Pipe smokers and cigar smokers were told years ago that they could no longer light up on airline flights, since the smoke that they produced bothered other people. Now Congress wants to extend this prohibition to cigarette smokers as well. Last summer the House approved a measure to ban cigarette smoking for the next three years on all domestic commercial airline flights of two hours or less. That would cover nearly 80% of all scheduled flights. The Senate, under threat of a filibuster from Jesse Helms (R-N.C.) and other spokesmen of the tobacco lobby, has been forced to adopt a less stringent approach. It would impose a two-year smoking ban on airliner flights of 90 minutes or less. That would affect about 70% of all flights. A conference committee will reconcile the two measures.

Opponents of the smoking ban, in both Congress and the Reagan Administration, contend that evidence of the health effects of smoking on nonsmokers is still lacking. This recalls the claim clung to by the tobacco industry for so long, even as mortality rates from lung and other respiratory-system cancers continued to climb, that the only link between smoking and these diseases was "statistical." There is in fact growing evidence that nonsmokers' health can be affected by exposure to second-hand smoke. The confined space of an airliner, even with separate smoking and non-smoking sections, represents an environment where it is almost impossible to avoid the toxic byproducts of smoking.

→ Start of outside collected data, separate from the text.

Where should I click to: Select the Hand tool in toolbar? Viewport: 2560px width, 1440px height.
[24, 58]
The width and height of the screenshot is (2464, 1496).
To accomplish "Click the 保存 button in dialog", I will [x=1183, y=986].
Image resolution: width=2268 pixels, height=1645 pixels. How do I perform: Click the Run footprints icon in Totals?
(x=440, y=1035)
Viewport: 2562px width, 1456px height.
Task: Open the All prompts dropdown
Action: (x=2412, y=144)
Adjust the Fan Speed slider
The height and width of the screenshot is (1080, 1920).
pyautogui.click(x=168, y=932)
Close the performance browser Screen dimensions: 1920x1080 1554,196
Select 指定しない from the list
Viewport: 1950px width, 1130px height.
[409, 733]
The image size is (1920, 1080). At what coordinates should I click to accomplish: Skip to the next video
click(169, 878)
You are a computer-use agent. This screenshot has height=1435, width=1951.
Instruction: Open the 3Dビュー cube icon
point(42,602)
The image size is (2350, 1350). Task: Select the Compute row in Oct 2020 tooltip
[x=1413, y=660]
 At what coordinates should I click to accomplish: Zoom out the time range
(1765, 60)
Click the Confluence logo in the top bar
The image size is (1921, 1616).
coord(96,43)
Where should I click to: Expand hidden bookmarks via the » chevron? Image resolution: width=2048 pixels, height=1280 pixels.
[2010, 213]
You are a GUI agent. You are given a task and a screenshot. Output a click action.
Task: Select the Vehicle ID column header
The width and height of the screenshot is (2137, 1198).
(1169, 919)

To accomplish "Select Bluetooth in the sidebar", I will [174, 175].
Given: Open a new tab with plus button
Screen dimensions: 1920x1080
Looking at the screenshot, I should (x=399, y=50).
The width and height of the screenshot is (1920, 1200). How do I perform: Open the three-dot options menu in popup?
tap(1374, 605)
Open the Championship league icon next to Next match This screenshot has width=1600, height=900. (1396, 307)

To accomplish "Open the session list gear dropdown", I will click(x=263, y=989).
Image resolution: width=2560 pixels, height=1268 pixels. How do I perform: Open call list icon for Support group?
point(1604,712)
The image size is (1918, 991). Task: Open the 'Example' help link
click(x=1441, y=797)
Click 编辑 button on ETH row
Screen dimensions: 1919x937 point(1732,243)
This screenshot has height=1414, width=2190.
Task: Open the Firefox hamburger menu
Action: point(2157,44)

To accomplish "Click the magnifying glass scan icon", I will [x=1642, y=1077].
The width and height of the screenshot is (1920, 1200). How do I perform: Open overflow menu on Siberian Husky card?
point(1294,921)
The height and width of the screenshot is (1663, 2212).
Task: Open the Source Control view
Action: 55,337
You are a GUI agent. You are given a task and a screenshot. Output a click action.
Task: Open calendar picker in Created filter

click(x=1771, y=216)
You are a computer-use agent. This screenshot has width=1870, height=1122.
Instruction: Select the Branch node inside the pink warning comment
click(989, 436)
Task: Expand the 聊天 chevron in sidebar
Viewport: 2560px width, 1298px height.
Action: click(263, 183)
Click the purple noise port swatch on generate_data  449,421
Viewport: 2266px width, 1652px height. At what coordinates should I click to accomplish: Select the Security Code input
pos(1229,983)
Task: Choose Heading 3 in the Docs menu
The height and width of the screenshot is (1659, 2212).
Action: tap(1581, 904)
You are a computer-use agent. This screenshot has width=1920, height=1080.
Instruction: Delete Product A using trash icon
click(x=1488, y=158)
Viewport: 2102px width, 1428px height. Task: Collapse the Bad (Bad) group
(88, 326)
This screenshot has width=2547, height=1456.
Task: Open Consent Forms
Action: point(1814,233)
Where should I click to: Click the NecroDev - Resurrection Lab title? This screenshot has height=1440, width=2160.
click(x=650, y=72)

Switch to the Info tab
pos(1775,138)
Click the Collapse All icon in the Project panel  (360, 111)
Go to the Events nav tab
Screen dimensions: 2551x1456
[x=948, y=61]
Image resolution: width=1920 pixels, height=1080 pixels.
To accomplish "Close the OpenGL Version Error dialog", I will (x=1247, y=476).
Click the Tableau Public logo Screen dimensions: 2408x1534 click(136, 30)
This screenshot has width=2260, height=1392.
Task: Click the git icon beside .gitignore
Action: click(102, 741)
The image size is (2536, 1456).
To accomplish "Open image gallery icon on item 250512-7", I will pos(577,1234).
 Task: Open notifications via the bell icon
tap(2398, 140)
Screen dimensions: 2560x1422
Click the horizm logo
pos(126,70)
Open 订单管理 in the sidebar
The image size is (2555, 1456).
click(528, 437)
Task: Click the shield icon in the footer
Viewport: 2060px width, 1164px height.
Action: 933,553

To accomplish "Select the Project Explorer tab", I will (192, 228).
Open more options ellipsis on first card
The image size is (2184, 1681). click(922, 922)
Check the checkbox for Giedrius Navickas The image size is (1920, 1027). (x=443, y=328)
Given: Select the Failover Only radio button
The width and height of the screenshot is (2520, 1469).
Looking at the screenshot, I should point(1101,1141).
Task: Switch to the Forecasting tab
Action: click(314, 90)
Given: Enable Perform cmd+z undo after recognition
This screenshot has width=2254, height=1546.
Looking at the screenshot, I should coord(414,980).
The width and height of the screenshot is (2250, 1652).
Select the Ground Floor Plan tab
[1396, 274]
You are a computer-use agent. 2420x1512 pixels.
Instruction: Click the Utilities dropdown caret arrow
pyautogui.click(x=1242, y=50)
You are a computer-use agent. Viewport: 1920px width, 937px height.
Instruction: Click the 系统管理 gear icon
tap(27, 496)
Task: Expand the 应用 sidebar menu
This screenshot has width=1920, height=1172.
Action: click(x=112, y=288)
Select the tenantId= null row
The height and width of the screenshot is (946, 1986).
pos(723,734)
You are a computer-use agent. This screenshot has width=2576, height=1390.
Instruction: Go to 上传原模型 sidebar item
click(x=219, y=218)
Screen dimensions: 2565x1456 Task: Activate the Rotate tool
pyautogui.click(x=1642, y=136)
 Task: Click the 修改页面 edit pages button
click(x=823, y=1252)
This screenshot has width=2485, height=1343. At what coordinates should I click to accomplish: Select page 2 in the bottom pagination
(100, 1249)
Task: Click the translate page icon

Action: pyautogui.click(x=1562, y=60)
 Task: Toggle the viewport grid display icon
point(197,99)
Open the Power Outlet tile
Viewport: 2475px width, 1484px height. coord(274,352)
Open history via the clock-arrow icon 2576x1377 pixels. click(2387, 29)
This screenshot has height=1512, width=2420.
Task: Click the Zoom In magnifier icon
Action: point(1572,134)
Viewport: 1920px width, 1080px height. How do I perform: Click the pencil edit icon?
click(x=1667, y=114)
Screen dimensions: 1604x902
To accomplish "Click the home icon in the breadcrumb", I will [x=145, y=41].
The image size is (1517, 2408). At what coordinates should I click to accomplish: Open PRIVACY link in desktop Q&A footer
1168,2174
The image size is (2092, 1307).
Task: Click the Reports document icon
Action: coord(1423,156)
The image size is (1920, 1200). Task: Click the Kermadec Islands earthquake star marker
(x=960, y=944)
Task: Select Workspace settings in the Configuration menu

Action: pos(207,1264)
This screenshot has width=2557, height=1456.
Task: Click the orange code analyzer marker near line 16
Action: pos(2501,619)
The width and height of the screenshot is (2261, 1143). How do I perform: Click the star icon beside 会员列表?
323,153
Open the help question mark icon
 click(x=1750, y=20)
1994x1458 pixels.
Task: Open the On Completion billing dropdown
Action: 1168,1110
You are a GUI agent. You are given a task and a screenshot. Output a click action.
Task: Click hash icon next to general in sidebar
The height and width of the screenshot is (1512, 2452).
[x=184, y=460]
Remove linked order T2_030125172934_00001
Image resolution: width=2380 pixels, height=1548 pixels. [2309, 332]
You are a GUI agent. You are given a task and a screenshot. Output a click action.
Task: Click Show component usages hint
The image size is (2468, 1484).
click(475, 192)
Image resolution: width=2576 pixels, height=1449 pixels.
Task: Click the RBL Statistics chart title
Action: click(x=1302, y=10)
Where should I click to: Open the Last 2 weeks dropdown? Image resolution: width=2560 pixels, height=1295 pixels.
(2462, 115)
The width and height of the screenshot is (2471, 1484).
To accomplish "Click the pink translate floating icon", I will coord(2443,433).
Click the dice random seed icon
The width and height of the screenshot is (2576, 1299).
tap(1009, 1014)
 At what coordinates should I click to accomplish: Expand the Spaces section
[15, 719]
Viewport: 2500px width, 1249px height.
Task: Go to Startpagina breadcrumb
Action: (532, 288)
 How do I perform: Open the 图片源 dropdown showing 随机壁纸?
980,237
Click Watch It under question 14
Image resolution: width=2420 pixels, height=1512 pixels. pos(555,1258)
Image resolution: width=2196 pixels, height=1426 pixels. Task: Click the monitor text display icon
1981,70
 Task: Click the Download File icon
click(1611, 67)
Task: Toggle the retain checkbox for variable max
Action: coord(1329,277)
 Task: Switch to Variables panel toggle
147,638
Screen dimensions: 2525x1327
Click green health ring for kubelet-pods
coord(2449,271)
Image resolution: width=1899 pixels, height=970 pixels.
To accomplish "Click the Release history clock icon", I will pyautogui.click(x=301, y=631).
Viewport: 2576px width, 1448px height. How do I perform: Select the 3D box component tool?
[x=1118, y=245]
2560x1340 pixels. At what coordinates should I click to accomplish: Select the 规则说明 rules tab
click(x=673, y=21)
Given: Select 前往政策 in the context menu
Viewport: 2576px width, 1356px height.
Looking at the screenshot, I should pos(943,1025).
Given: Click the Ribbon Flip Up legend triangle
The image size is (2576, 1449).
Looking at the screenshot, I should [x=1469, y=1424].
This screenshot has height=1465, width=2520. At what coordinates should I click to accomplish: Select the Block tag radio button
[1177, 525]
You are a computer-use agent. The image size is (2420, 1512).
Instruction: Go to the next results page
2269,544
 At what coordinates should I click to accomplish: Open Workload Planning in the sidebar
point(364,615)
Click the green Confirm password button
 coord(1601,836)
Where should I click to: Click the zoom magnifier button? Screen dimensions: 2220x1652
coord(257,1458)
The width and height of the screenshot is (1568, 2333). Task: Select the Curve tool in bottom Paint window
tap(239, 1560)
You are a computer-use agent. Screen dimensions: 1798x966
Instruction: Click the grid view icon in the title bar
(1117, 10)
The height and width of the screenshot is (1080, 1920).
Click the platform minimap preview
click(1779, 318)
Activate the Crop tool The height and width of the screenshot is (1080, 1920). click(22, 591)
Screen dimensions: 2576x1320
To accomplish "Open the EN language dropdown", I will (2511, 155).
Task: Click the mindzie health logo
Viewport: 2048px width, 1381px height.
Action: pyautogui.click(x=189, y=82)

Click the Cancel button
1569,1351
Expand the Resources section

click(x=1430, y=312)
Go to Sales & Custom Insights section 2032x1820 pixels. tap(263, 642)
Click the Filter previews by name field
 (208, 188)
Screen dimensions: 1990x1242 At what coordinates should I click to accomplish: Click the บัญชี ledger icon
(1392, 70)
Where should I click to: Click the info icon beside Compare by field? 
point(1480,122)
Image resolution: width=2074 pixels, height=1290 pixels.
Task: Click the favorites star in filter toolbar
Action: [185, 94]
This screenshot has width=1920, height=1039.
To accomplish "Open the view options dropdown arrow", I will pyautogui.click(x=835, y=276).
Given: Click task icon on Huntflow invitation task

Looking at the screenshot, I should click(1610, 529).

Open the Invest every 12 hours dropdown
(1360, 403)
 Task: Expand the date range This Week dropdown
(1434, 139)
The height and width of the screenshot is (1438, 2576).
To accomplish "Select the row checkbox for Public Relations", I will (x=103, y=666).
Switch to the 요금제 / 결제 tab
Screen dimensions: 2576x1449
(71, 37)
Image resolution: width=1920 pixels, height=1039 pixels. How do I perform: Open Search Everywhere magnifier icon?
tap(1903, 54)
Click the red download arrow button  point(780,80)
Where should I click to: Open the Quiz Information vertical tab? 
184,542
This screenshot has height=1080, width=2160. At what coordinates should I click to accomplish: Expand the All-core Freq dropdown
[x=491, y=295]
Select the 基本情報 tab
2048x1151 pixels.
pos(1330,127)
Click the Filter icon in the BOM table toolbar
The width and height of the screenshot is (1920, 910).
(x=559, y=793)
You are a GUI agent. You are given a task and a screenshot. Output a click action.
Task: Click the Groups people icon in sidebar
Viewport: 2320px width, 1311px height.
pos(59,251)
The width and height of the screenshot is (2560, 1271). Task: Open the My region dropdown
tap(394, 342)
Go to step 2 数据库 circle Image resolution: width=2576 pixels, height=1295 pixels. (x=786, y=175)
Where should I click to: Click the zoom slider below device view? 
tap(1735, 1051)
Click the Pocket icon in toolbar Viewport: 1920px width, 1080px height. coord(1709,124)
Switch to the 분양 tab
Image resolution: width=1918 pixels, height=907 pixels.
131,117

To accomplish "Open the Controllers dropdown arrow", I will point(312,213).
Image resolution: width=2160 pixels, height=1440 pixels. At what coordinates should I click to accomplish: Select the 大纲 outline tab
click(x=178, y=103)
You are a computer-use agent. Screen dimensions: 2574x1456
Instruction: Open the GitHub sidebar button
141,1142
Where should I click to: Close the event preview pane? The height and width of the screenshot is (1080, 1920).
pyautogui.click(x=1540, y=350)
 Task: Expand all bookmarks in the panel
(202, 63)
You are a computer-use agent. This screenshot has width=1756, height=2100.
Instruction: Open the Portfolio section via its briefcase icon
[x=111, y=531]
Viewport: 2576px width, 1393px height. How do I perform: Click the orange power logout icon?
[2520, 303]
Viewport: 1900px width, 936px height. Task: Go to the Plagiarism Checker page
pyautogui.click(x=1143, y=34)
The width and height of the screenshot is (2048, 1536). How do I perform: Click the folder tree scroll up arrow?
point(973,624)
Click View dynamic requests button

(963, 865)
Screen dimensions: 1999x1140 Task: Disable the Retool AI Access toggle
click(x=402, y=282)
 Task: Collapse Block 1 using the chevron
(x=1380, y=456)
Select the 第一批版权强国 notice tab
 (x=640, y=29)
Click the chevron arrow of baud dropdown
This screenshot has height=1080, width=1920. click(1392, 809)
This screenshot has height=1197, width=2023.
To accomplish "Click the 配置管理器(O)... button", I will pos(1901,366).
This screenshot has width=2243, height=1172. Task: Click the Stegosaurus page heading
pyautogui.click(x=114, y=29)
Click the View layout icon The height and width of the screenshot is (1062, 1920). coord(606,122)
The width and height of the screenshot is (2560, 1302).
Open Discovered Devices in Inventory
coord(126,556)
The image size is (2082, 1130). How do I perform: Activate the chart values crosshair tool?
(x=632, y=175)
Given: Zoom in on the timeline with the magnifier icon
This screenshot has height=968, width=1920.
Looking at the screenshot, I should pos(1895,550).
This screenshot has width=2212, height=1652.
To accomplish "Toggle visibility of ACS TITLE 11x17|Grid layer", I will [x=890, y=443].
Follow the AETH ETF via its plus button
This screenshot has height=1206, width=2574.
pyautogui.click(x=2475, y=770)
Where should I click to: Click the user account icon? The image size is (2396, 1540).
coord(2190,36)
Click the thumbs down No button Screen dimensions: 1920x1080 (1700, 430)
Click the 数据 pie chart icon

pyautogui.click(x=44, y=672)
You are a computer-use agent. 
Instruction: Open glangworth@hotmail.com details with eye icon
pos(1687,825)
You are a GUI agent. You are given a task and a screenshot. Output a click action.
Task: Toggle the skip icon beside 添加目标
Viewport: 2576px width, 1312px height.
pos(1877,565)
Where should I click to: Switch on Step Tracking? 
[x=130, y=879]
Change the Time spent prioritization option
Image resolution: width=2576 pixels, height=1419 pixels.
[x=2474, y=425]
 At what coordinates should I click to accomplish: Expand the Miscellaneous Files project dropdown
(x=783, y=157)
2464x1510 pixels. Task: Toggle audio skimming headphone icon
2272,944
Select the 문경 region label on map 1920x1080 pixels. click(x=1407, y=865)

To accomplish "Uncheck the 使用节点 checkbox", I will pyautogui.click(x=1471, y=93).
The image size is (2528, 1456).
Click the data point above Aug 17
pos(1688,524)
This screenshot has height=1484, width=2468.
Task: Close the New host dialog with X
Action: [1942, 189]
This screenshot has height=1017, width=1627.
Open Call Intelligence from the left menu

There are early signs that the limitations on smoking that have lately been imposed in many offices and public buildings have prompted some smokers to smoke less, and others to quit entirely. The ban on smoking in airliners might encourage similar behavioral changes. A report from the Centers for Disease Control underscores the importance of such changes. Released the day after the Senate's smoking vote, the CDC report shows that smoking-related deaths in the United States rose from 270,000 in 1980 to more than 315,000 in 1984. Among those, the CDC said, were 15,000 infants whose mothers smoked during pregnancy. Jesse Helms, who professes to worry about the rights of the young and the unborn, might want to worry some about that.